Jimmy Logan

Personal information
- Full name: James Merrilees Logan
- Date of birth: 10 August 1893
- Place of birth: Glasgow, Scotland
- Date of death: 1968
- Position(s): Right half

Senior career*
- Years: Team / Apps / (Gls)
- –: Glencraig Celtic
- –: Cowdenbeath
- 1919–1929: Plymouth Argyle / 263 / (15)
- 1929–19??: Yeovil & Petters United

= Jimmy Logan (footballer) =

Scottish footballer

James Logan (1893–1968) was a Scottish professional footballer who played in the English Football League for Plymouth Argyle in the 1920s. He played as a right half.
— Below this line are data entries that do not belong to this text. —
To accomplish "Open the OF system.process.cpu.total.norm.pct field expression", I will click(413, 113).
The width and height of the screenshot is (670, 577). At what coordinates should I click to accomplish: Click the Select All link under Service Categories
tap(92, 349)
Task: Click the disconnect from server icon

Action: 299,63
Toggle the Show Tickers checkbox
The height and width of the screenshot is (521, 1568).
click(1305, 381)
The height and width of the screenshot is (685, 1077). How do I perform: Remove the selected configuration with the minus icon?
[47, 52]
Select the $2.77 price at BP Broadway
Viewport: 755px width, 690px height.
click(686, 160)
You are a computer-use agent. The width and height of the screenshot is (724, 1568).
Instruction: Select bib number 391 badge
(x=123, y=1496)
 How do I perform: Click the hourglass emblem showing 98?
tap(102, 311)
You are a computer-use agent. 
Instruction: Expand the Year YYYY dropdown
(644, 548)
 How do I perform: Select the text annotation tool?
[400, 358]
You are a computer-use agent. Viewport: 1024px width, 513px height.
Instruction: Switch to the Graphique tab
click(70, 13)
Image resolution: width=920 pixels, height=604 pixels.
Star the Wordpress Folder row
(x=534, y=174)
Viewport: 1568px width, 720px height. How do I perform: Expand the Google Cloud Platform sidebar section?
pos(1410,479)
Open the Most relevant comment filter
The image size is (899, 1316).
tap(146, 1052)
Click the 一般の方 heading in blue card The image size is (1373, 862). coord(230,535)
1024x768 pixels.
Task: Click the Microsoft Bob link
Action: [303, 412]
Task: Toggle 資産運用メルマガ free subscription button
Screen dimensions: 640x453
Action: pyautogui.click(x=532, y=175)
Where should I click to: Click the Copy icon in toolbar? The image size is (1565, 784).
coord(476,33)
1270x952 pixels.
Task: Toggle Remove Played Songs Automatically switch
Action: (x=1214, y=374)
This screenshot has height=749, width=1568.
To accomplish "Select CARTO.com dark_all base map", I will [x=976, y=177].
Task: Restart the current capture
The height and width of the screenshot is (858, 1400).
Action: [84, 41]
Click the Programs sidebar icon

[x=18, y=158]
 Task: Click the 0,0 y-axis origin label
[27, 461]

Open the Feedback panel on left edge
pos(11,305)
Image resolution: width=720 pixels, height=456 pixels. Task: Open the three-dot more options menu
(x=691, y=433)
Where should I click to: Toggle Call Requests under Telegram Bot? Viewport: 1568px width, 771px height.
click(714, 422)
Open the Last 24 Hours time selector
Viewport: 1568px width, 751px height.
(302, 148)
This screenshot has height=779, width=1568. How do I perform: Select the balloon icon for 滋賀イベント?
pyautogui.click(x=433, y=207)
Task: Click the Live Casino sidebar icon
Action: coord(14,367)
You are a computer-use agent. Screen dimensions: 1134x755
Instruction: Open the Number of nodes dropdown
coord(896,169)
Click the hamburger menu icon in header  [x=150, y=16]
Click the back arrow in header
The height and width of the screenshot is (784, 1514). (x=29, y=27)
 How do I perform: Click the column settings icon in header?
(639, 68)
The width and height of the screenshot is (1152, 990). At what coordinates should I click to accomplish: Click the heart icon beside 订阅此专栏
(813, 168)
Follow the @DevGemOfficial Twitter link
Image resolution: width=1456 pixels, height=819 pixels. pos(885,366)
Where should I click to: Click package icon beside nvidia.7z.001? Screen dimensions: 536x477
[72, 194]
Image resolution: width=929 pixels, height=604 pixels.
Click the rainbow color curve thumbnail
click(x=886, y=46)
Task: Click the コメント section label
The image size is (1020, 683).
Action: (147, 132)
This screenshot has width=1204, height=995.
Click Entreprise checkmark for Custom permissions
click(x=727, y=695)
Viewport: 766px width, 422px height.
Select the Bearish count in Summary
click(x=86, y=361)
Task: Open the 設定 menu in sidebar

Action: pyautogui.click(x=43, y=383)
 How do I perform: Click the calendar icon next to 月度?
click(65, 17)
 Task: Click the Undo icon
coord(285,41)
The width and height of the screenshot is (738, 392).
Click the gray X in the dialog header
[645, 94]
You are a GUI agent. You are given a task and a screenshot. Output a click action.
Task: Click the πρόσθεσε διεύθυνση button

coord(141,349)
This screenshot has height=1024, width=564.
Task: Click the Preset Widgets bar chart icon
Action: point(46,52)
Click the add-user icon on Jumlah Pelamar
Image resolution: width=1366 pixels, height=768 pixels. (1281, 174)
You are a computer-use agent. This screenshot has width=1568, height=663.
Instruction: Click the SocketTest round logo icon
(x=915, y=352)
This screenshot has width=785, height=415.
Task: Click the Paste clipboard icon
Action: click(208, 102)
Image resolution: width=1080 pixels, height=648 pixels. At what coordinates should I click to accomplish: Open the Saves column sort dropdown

Logan was born in Glasgow. He played in Fife for Scottish Junior Football Association club Glencraig Celtic and for Scottish League club Cowdenbeath, before coming to England in 1919 to play for Plymouth Argyle, then a Southern League club. He made 279 appearances for the club in all competitions. Logan played in Argyle's first game in the Football League, as the Southern League Division One clubs were absorbed to form the Football League Third Division for the 1920–21 season, and went on to play 228 Football League games. He made his last appearance for Argyle in December 1928 and joined Yeovil & Petters United the following year.